As for the appearance of
Timbuctoo, the reader has but to imagine a collection of billiard-balls and
thimbles—such is the bird’s-eye view! The streets, which are quite
narrow, are lined with houses only one story in height, built of bricks dried
in the sun, and huts of straw and reeds, the former square, the latter conical.

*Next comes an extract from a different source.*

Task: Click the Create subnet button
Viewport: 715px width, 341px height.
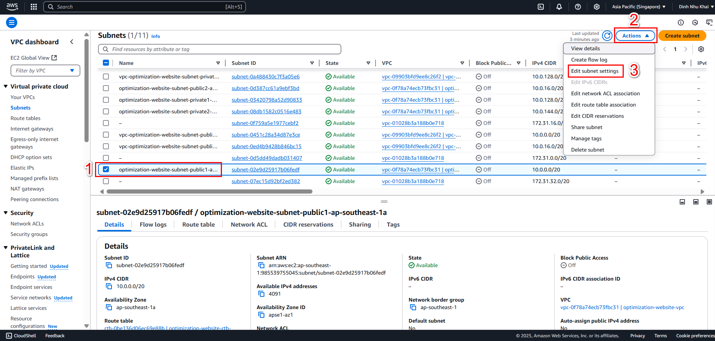Action: pyautogui.click(x=682, y=36)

Upon the terraces were seen some of the male inhabitants, carelessly lounging
at full length in flowing apparel of bright colors, and lance or musket in
hand; but no women were visible at that hour of the day.
“Yet they are said
to be handsome,” remarked the doctor. “You see the three towers of
the three mosques that are the only ones left standing of a great number—
the city has indeed fallen from its ancient splendor! At the top of the
triangle rises the Mosque of Sankore, with its ranges of galleries resting on
arcades of sufficiently pure design. Farther on, and near to the Sane-Gungu
quarter, is the Mosque of Sidi-Yahia and some two-story houses. But do not look
for either palaces or monuments: the sheik is a mere son of traffic, and his
royal palace is a counting-house.”
“It seems to me
that I can see half-ruined ramparts,” said Kennedy.
“They were
destroyed by the Fouillanes in 1826; the city was one-third larger then, for
Timbuctoo, an object generally coveted by all the tribes, since the eleventh
century, has belonged in succession to the Touaregs, the Sonrayans, the Morocco
men, and the Fouillanes; and this great centre of civilization, where a sage
like Ahmed-Baba owned, in the sixteenth century, a library of sixteen hundred
manuscripts, is now nothing but a mere half-way house for the trade of Central
Africa.”
The city, indeed, seemed
abandoned to supreme neglect; it betrayed that indifference which seems
epidemic to cities that are passing away. Huge heaps of rubbish encumbered the
suburbs, and, with the hill on which the market-place stood, formed the only
inequalities of the ground.
When the Victoria
passed, there was some slight show of movement; drums were beaten; but the last
learned man still lingering in the place had hardly time to notice the new
phenomenon, for our travellers, driven onward by the wind of the desert,
resumed the winding course of the river, and, ere long, Timbuctoo was nothing
more than one of the fleeting reminiscences of their journey.
“And now,”
said the doctor, “Heaven may waft us whither it pleases!”
“Provided only
that we go westward,” added Kennedy.
“Bah!” said
Joe; “I wouldn’t be afraid if it was to go back to Zanzibar by the
same road, or to cross the ocean to America.”
“We would first
have to be able to do that, Joe!”
“And what’s
wanting, doctor?”
“Gas, my boy; the
ascending force of the balloon is evidently growing weaker, and we shall need
all our management to make it carry us to the sea-coast. I shall even have to
throw over some ballast. We are too heavy.”
“That’s what
comes of doing nothing, doctor; when a man lies stretched out all day long in
his hammock, he gets fat and heavy. It’s a lazybones trip, this of ours,
master, and when we get back every body will find us big and stout.”
“Just like
Joe,” said Kennedy; “just the ideas for him: but wait a bit! Can
you tell what we may have to go through yet? We are still far from the end of
our trip. Where do you expect to strike the African coast, doctor?”
“I should find it
hard to answer you, Kennedy. We are at the mercy of very variable winds; but I
should think myself fortunate were we to strike it between Sierra Leone and
Portendick. There is a stretch of country in that quarter where we should meet
with friends.”
“And it would be a
pleasure to press their hands; but, are we going in the desirable
direction?”
“Not any too well,
Dick; not any too well! Look at the needle of the compass; we are bearing
southward, and ascending the Niger toward its sources.”
“A fine chance to
discover them,” said Joe, “if they were not known already. Now,
couldn’t we just find others for it, on a pinch?”
“Not exactly, Joe;
but don’t be alarmed: I hardly expect to go so far as that.”
At nightfall the doctor
threw out the last bags of sand. The Victoria rose higher, and the blow-pipe,
although working at full blast, could scarcely keep her up. At that time she
was sixty miles to the southward of Timbuctoo, and in the morning the aeronauts
awoke over the banks of the Niger, not far from Lake Debo.